What does happiness feel like? And what does a life fully lived look like?  20th Century Women dares to ask these critical questions, and is as funny as it is philosophical and emotional in its response.

It’s 1979, and divorced California mom Dorothea (Annette Bening) is struggling to find happiness and, more pressingly, raising her son Jamie (Lucas Jade Zumann). “Don’t you need a man to raise a man?” she wonders early in the film. Nonetheless, it’s the women in her life whose help she enlists, asking them to share their lives with Jamie, hoping that they can help keep him on the right path. Figuring prominently are Abbie (a fantastic Greta Gerwig), an artist and fellow boarder in the somewhat crumbling, unpretentious mansion in which Dorothea and Jamie live, and Julie (Elle Fanning), Jamie’s best friend – a sexually promiscuous, deeply contemplative 17-year-old.

Both agree, in their own ways, to help Dorothea raise Jamie, exposing him to the great struggles and triumphs of their lives. Abbie, a young photographer recovering from cervical cancer, is completely open with Jamie; she brings him to her oncology appointments, to ‘artsy’ parties, and makes him a cassette of songs she wished she’d had when she was his age. She even turns Jamie into a fledgling feminist, loaning him some of her favourite texts, including Our Bodies, Ourselves, leading Jamie to contemplate female sexuality and how it relates to his ability to be a good man.

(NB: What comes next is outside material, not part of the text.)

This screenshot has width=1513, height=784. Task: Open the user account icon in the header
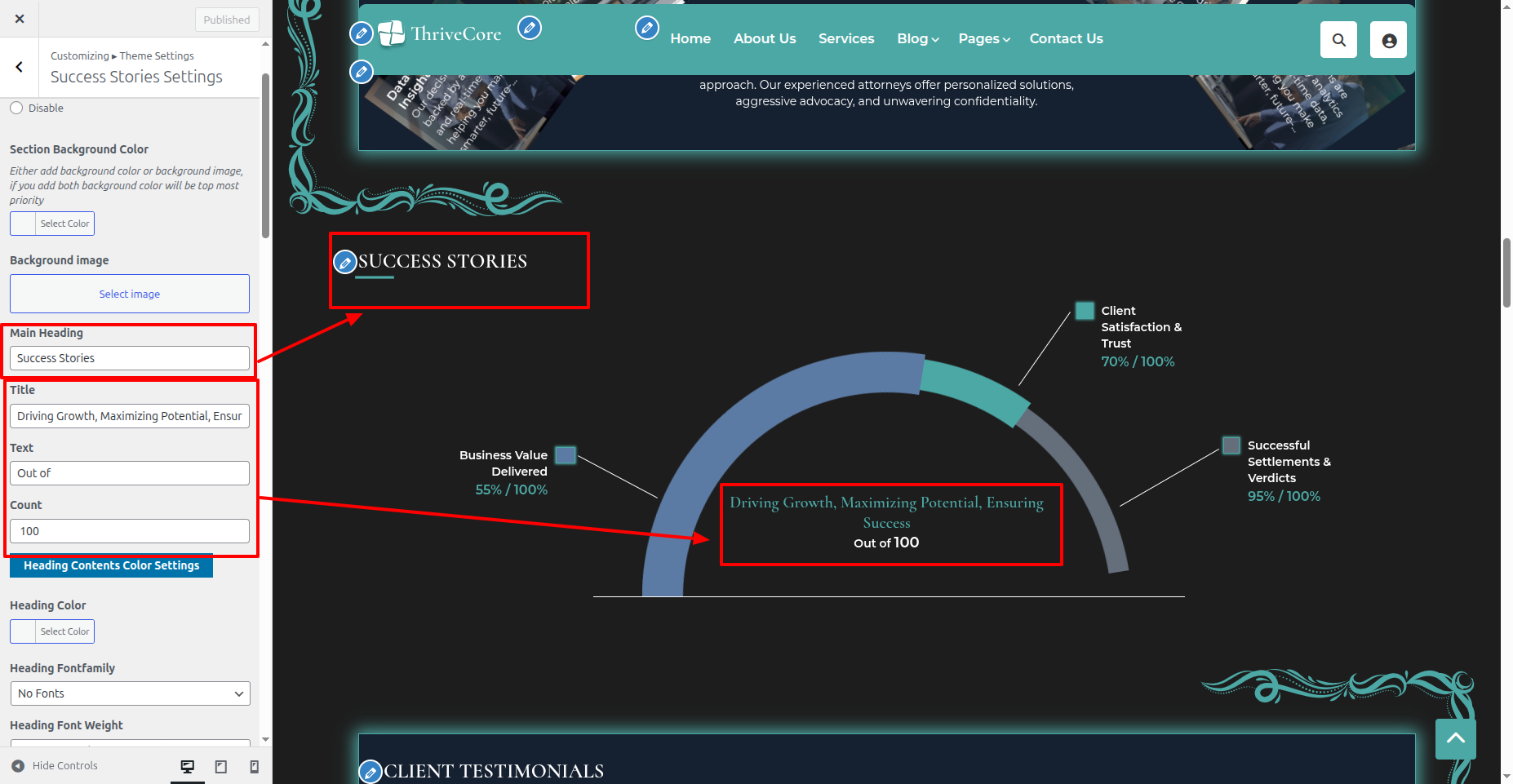point(1388,40)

Like Jamie, Julie struggles with questions of identity and experience. She also shares her life with him, describing her various sexual encounters to him as they lie together under the covers on his mattress — platonically, much to Jamie’s disappointment. As time passes, and Jamie garners experiences shown to him by Abbie and Julie, he begins a process of rebirth, ultimately emerging as a young adult with a budding identity, ready to experience the world. Simultaneously, Dorothea allows herself to be drawn to new experiences as fellow boarder William (Billy Crudup) shows her platonic love and understanding.

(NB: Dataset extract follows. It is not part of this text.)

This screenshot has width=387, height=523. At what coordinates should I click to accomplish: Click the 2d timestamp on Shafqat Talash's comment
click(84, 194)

20th Century Women is a wonderful film that focuses on the importance of the present above all else. It uses life in the present as a way to look to the future, by presenting women at various stages of their lives, facing various personal struggles, and learning to overcome them with hope.

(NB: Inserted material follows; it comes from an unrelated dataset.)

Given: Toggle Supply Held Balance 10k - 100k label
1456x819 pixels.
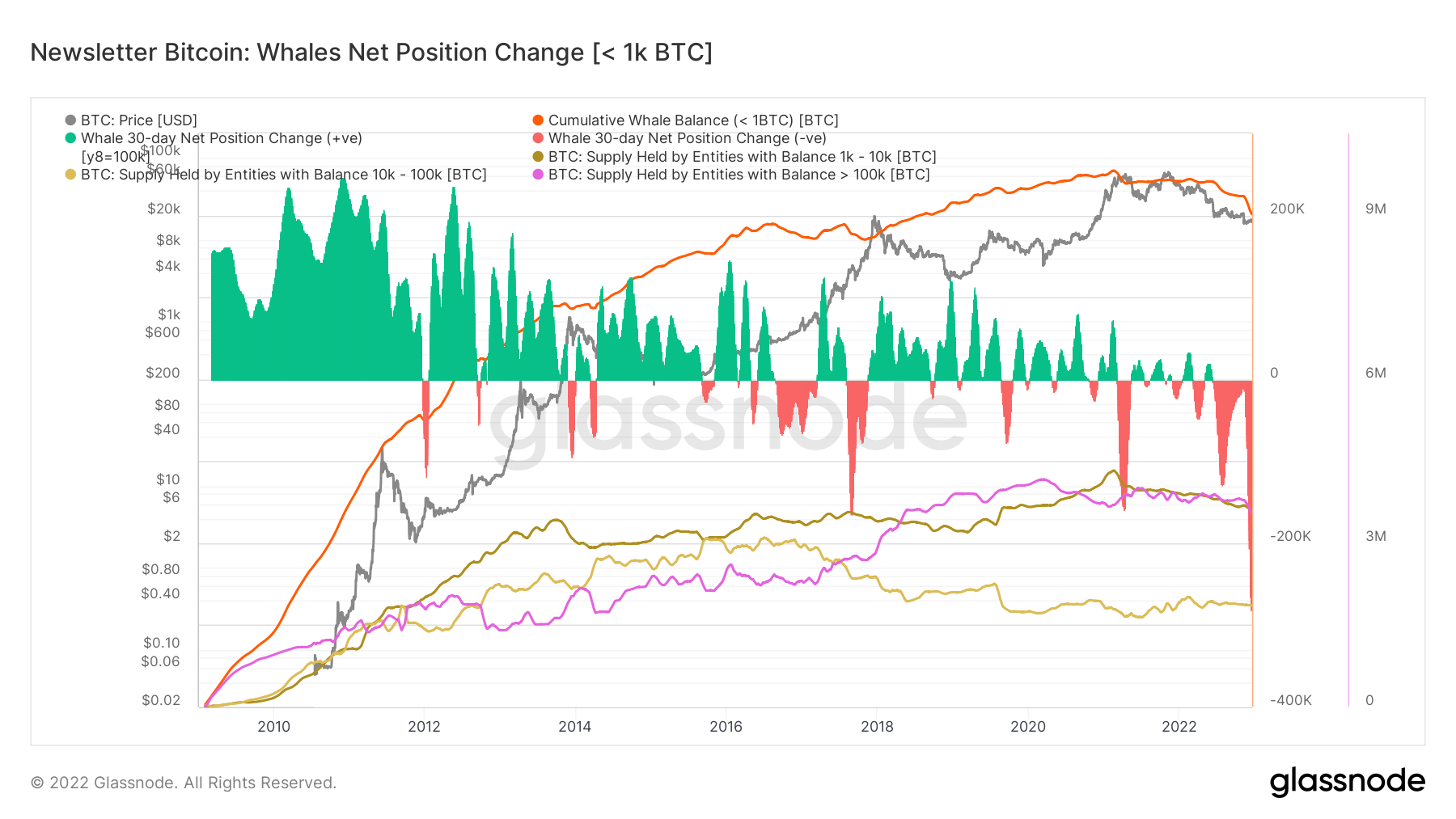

When Abbie finds out from her oncologist that it’s unlikely she’ll ever be able to have children, she comforts herself by saying “I’m going to be okay,” and immerses herself in the artistic world she loves.  At various points throughout the film, each character expresses the impossibility of imagining the future, and the importance of experiencing the present: William meditates, Abbie takes photographs, and Julie has sex, which, for her, is not about pleasure or indulgence, but about the minutiae of the experience.

The characters stumble through their lives, and allow Jamie and Dorothea in on this struggle. While acknowledging that life gets tough, the film maintains its positive, forward-looking nature to the very end. 20th Century Women’s message is that, no matter what the future holds, the key is to keep looking forward, not backward.